→ WHAT THE TASK REQUIRES
Lines holding the word "checkbox": how many does the material below have? Answer with nothing but the number.

+++

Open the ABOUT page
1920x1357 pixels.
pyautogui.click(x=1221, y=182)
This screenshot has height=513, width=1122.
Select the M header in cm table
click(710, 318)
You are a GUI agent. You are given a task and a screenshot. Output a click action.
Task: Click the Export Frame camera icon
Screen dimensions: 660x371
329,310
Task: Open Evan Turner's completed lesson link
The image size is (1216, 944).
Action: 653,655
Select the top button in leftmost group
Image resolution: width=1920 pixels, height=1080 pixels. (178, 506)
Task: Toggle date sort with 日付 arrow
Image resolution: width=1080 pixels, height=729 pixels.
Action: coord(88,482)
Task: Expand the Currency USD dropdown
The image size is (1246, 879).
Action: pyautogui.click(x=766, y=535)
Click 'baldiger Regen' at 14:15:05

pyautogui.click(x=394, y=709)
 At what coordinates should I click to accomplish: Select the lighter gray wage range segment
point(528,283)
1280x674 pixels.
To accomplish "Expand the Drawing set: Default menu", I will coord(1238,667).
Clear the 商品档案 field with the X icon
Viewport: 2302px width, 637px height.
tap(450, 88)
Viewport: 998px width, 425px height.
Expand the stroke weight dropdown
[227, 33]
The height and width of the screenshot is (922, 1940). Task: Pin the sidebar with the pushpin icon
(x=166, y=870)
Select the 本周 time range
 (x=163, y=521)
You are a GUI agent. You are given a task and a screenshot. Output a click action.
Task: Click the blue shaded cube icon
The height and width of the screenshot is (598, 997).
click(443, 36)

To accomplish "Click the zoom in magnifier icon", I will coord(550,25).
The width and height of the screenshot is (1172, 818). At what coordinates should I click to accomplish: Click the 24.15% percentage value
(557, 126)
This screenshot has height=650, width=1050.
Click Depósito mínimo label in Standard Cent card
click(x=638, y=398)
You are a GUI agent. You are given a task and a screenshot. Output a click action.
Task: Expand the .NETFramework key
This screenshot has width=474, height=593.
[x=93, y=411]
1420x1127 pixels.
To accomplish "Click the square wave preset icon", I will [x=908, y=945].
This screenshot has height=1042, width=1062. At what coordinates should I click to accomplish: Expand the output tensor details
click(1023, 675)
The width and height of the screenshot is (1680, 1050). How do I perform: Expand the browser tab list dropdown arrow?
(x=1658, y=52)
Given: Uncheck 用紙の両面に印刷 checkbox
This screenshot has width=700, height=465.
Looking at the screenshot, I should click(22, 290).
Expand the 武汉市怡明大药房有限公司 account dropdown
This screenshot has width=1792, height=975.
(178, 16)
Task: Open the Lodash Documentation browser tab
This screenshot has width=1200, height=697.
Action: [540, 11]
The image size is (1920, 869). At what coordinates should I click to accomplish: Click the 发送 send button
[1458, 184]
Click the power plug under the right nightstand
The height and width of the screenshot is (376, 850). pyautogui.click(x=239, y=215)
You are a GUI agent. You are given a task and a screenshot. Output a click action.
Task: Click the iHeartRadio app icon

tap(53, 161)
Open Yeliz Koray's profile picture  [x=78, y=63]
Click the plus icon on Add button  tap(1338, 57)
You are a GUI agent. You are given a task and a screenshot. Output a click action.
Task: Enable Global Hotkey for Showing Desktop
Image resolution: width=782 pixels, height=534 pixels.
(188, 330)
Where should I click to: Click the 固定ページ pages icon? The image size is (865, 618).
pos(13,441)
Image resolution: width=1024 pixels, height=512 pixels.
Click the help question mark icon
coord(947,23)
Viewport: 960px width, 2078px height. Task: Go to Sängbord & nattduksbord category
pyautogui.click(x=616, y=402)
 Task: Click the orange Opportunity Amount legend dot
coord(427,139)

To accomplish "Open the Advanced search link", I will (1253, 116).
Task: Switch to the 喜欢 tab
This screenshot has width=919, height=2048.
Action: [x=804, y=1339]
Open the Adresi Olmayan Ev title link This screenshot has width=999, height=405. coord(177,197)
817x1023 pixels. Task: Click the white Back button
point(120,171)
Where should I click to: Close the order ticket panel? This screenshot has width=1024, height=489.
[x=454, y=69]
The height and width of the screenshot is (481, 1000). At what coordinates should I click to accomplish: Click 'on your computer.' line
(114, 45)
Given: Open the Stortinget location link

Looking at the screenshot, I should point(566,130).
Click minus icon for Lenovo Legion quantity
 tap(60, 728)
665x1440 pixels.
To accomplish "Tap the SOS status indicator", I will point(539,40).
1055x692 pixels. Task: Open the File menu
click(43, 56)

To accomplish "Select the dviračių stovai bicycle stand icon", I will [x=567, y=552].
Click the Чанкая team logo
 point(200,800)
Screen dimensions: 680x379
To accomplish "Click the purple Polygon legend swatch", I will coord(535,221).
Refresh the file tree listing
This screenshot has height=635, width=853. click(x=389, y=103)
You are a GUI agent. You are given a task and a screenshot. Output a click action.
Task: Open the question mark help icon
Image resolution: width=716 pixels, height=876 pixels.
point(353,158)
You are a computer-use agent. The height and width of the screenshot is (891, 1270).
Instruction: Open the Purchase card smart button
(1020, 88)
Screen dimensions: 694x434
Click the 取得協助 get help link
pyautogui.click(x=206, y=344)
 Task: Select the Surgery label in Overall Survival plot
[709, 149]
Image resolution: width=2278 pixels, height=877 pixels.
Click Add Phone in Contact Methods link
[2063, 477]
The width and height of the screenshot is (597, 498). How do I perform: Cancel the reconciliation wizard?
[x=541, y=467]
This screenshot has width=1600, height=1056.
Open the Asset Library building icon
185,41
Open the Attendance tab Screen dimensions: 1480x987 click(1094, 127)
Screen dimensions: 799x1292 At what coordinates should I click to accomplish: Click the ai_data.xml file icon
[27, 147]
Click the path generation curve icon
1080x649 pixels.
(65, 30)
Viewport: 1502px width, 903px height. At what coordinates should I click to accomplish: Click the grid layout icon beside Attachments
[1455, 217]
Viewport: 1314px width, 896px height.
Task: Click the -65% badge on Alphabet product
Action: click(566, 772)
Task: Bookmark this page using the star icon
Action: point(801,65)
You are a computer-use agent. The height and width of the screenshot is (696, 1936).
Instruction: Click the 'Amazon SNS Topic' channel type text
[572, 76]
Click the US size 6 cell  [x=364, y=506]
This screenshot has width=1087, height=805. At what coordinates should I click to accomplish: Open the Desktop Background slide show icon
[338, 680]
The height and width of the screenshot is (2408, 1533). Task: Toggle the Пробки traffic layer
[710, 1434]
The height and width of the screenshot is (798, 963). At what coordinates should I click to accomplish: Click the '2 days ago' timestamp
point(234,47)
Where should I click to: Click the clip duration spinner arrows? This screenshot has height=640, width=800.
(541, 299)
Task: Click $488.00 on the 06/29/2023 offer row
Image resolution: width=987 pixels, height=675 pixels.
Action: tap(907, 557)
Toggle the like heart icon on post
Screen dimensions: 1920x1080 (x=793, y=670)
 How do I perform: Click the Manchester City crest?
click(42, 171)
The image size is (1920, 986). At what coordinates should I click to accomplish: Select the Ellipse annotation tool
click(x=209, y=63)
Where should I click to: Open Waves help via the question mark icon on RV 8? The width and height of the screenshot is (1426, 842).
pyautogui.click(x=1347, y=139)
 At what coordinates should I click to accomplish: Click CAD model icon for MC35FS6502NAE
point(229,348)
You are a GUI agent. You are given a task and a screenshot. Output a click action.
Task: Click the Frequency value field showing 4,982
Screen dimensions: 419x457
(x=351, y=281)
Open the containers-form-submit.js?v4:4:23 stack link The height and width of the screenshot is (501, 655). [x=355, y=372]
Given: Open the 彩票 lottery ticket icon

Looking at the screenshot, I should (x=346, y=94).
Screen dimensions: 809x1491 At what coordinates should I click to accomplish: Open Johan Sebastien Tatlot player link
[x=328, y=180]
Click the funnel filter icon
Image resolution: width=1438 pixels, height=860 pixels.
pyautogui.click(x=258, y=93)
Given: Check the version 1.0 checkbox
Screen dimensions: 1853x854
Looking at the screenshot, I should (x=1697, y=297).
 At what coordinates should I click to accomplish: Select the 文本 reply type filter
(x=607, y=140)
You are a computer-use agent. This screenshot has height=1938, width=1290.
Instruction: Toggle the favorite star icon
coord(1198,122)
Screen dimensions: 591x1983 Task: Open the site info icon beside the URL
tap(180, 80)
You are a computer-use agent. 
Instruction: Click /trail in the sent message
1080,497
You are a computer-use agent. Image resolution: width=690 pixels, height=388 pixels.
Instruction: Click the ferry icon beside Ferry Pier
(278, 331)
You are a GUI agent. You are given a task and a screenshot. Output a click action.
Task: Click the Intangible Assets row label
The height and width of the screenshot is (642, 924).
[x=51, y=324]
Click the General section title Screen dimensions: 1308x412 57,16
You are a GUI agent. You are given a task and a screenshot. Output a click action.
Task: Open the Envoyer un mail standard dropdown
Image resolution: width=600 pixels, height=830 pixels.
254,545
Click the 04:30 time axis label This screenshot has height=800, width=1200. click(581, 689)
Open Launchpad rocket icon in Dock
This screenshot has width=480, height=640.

+++

→ ANSWER BELOW
2